It’s unlikely that Wale’s early Seinfeld-themed projects and lyrically dense sound wasn’t in part influenced by Little Brother. Ditto J. Cole, Kendrick Lamar, and Kanye West’s honest, humility-tinged recollections of their struggles with romance and trying to achieve their dreams, all carefully presented over soulful production. Drake has repeatedly said that he’s a huge Phonte fan, and even dedicated a 2011 BMI Songwriter of the Year award to Phonte for inspiring him. It’s perhaps one of rap’s great tragedies that Phonte isn’t looked at as the original rapper-singer double threat, as Drake worked with Phonte on 2007’s Comeback Season and inarguably took Phonte’s Foreign Exchange formula to the stratosphere starting with 2009’s So Far Gone.

> [Information supplied]
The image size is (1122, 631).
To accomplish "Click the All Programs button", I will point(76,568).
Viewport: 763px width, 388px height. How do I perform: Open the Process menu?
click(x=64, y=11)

> [The exercise] Could you continue the passage about Little Brother's influence on later rappers, starting right after its last sentence?

> [Solved exercise]
But their comeback is an opportunity for the rap game to celebrate their impact, and give their upcoming music its just due. Little Brother’s name is derived from the trio considering themselves sonic siblings to predecessors like Public Enemy and A Tribe Called Quest, and now they have little brothers running the rap game. Those little brothers already have another generation emulating them. Their name celebrates the awesome, neverending cycle of hip-hop influence, and it’s only right for them to be one of the first acts who comes back even more beloved before. After all, they dug up the dirt and handled the grunt work for today’s hip-hop, being called “too intelligent” for their efforts. But now they’re back in a botanical garden they helped plant the seeds for.